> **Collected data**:
+--
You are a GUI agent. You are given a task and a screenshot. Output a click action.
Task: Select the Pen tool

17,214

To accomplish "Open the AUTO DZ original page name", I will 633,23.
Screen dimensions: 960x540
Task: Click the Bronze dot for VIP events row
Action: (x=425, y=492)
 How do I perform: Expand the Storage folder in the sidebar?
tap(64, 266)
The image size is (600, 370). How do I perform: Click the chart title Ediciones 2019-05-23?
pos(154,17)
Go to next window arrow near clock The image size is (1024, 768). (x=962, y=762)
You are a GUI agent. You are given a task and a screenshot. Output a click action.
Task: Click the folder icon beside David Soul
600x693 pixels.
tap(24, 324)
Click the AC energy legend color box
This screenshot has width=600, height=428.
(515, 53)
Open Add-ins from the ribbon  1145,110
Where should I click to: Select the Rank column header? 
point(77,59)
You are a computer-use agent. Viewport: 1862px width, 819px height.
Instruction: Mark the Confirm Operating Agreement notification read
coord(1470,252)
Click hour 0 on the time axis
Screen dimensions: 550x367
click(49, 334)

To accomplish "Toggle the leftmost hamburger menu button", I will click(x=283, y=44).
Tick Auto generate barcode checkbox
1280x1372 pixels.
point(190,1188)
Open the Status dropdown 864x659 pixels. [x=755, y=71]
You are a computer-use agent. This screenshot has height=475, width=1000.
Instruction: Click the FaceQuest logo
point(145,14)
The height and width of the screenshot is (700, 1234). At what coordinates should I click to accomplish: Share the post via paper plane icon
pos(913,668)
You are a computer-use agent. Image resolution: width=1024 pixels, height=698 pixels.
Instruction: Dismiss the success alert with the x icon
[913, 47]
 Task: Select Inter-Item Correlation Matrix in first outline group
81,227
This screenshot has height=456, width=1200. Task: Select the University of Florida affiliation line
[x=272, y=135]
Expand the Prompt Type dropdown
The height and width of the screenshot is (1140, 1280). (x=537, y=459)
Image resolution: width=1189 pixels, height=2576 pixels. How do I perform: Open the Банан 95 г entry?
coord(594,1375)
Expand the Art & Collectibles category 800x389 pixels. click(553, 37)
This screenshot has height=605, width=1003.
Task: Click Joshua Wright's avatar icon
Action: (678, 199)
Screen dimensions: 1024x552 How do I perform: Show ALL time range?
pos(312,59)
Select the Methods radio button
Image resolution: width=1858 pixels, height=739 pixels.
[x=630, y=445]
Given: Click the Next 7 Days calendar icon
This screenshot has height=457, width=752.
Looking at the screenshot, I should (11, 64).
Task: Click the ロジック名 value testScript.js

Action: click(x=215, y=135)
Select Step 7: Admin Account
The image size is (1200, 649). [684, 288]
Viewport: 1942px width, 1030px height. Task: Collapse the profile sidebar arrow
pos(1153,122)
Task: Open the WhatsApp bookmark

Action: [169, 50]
+--
> **ACTION ITEM**:
Show the lines of the records that contain the word "computer".

> **ANSWER SECTION**:
You are a computer-use agent. Viewport: 1862px width, 819px height.
You are a computer-use agent. This screenshot has height=475, width=1000.
You are a computer-use agent. Image resolution: width=1024 pixels, height=698 pixels.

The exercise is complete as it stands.